HK J Paediatr (New Series) 2004;9:243-247

Case Report

A Baby with Nonketotic Hyperglycinaemia

HNT Hui, YC Ho, HB Chan, SCF Tam, NLS Tang, PLS Ip


Nonketotic hyperglycinaemia or nonketotic hyperglycinaemic encephalopathy (NKH) is an autosomal recessive inborn error of glycine metabolism. We report a baby with the disease treated with sodium benzoate, dextromethorphan and anticonvulsants who succumbed at 4 months of age.

Keyword : Neonatal seizure; Nonketotic hyperglycinaemia

Abstract in Chinese


Nonketotic hyperglycinaemia or nonketotic hyperglycinaemic encephalopathy (NKH) is an autosomal recessive inborn error of glycine metabolism with poor prognosis. The inherited defect of the glycine cleavage system leads to accumulation of glycine in body fluids, such as plasma, urine and particularly, cerebrospinal fluid (CSF).1 In the neonatal type, NKH generally presents with intractable seizures, hiccups, muscular hypotonia, and apnoea.2 Elevation of glycine in the brain is thought to be responsible for these symptoms.

We report a baby girl with a clinical course of the neonatal type of nonketotic hyperglycinaemia treated with sodium benzoate, dextromethorphan, anticonvulsants and supportive treatment.

Case Report

This female newborn was the second child of healthy non-consanguineous parents. The antenatal history was uneventful except that polyhydramnios was detected since 33 weeks of gestations. She was born at 38 weeks of gestation, with a birth weight of 3010 grams. The birth was a normal spontaneous delivery, with Apgar scores of 10 at 1 and 5 minutes.

Hypothermia and unstable temperature were noted on the first day of life. After initiation of feeding, increasing lethargy with poor feeding was observed at 24 hours. She became floppy with diminished response to painful stimuli. She was also noted to have a weak cry, repeated hiccups and paucity of movement. Pupil sizes were normal and reactive to light. Deep tendon reflexes were intact. No seizure was evident at that time. Sepsis and meningitis were suspected as the baby had unstable temperature and depressed sensorium.
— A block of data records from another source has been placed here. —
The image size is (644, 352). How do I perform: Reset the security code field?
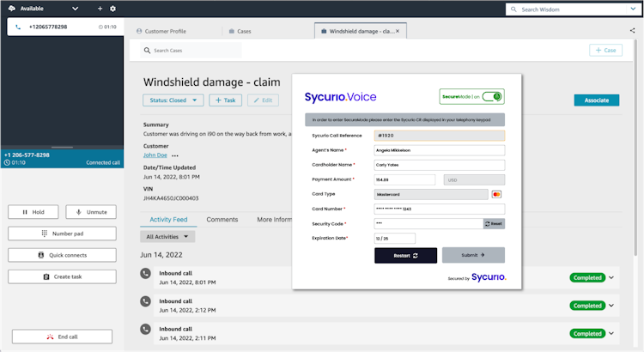coord(494,223)
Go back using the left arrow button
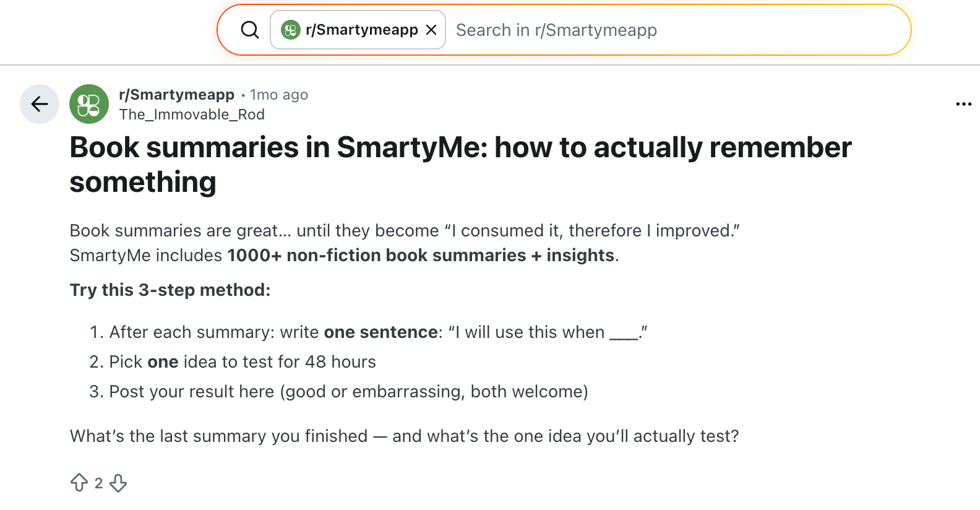This screenshot has width=980, height=510. tap(40, 104)
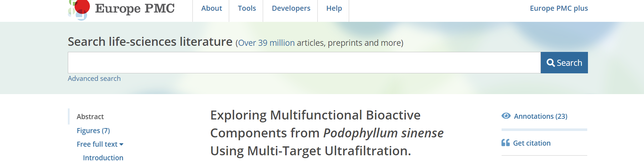Open the Developers menu item
The height and width of the screenshot is (161, 644).
(291, 8)
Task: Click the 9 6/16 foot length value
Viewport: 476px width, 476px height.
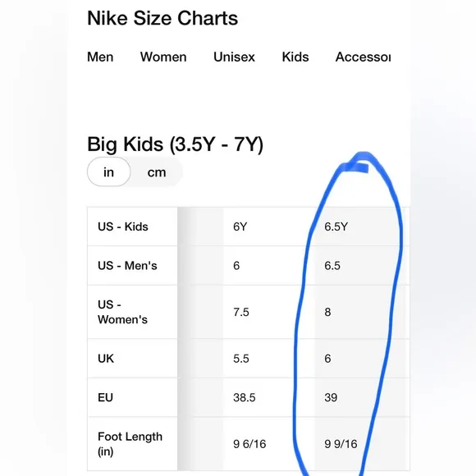Action: [249, 444]
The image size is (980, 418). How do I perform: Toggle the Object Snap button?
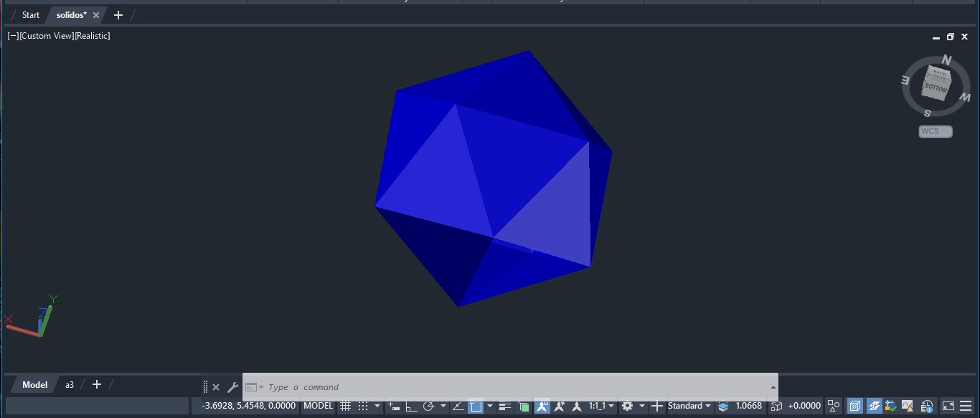click(x=475, y=406)
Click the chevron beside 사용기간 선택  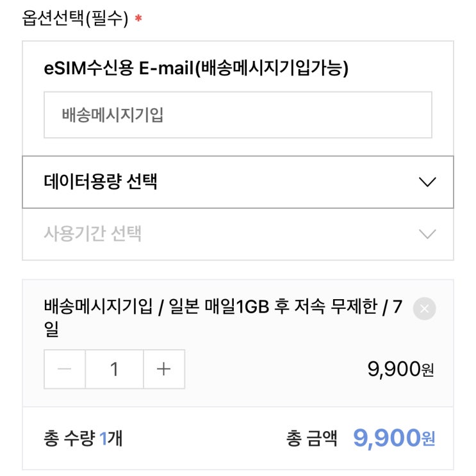427,234
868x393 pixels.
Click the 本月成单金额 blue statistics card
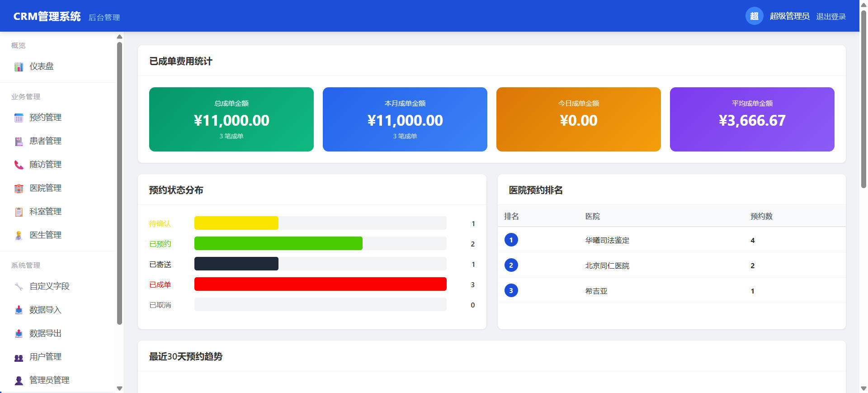click(x=405, y=119)
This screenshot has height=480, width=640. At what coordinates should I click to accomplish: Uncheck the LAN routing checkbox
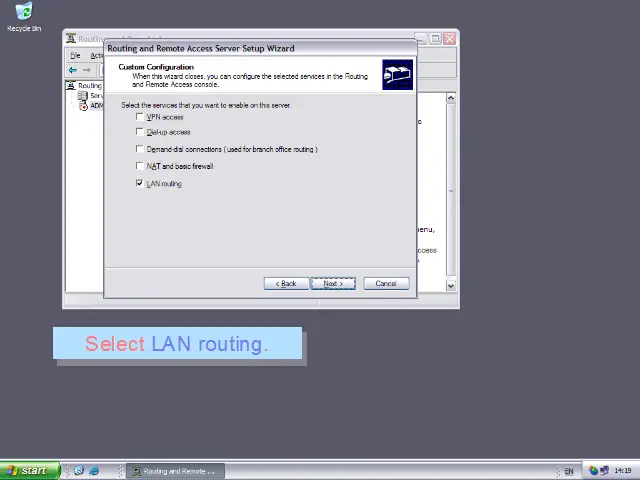140,184
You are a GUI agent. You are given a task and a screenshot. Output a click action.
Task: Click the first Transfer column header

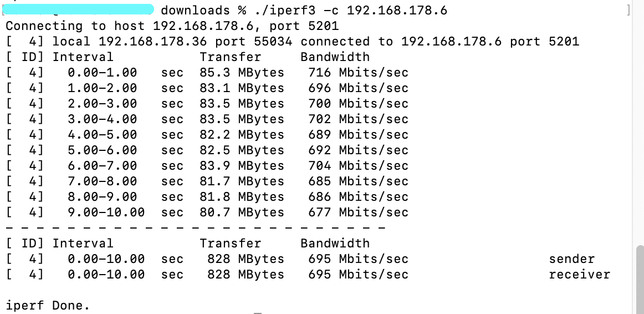pyautogui.click(x=231, y=57)
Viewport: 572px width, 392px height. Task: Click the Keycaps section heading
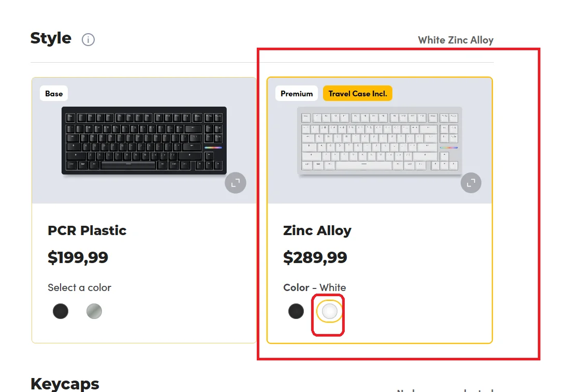(x=65, y=384)
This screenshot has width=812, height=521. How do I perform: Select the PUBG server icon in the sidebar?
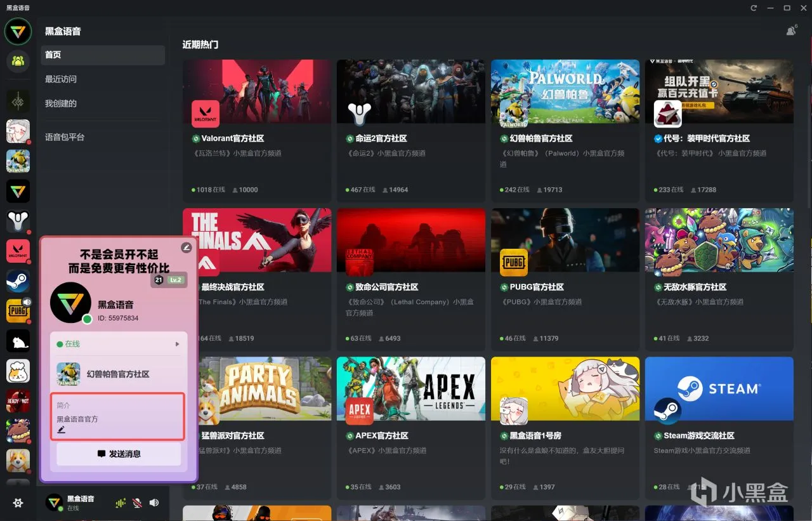click(x=18, y=311)
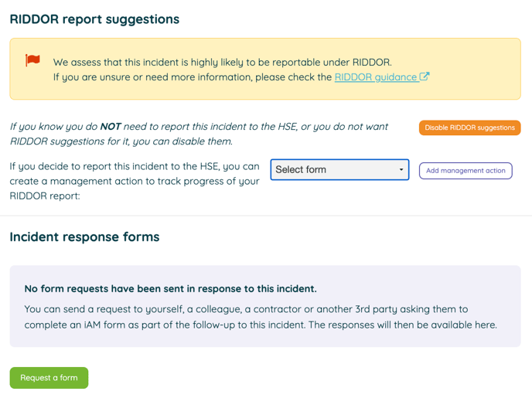
Task: Select the RIDDOR report suggestions heading
Action: click(94, 19)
Sepsis screening including blood culture and lumbar puncture were performed. Broad-spectrum antibiotics (ampicillin and cefotaxime) were started.

However, her clinical condition continued to deteriorate on the next few days. She developed repeated apnoea, desatuation (SaO2 70-80% on 28% O2) and carbon dioxide retention (70 mmHg) on day 3 of life. She was then managed with endotracheal intubation with mechanical ventilation. Non-contrast computed tomography of the brain (Figure 1) on day 4 of life showed decreased attenuation of white matter only. Electroencephalography on day 6 of life showed low amplitude slow waves compatible with encephalopathy.

Figure 1 The white matter appeared hypodense on the pre-contrast CT brain study. The ventricular system and sulcal spaces are slightly capacious.

Inborn errors of metabolism was suspected because of the disturbance in consciousness and negative sepsis screening results. No hypoglycaemia or metabolic acidosis was noted. The serum levels of ammonia, lactate and pyruvate were normal. Serum urate level was normal. Serum amino acid pattern analysed semi-quantitatively by thin layer chromatography did not reveal any abnormality. Urine for ketones, reducing substances were negative and urinary organic acids were of normal pattern. Urine for amino acid pattern was within normal limits. No definitive diagnosis could be made at that juncture and feeding was resumed via nasogastric tube.

She developed intractable seizures since day 11. The seizures were characterised by myoclonic jerks, rotational eye movements and arching of the back. She was treated with phenobarbitone but the seizures were poorly controlled. Another set of metabolic screening was repeated at that time but the results were unrevealing.

She was managed supportively. Her clinical condition improved slightly with more spontaneous eye opening. Respiratory effort improved and apnoea episodes disappeared. Withdrawal from ventilator support was achieved at 18 days of life. EEG on day 20 of life showed improved background activity but excessive sharp waves over both hemispheres compatible with interictal state. There was no response to pyridoxine administration. Vigabatrin was added to control the seizures but to no avail and the child's conscious state showed little further improvement. Repeat EEG showed poorly organised background with multiple sharp waves over both hemispheres. Repeated CT brain showed similar findings to the previous scan. Magnetic resonance imaging of brain (Figure 2) at 4 months of age showed marked thinning of the corpus callosum.

Figure 2 MRI brain showed marked thinning of the corpus callosum, particularly evident in the sagittal planes. This had involved the rostrum, body and splenium.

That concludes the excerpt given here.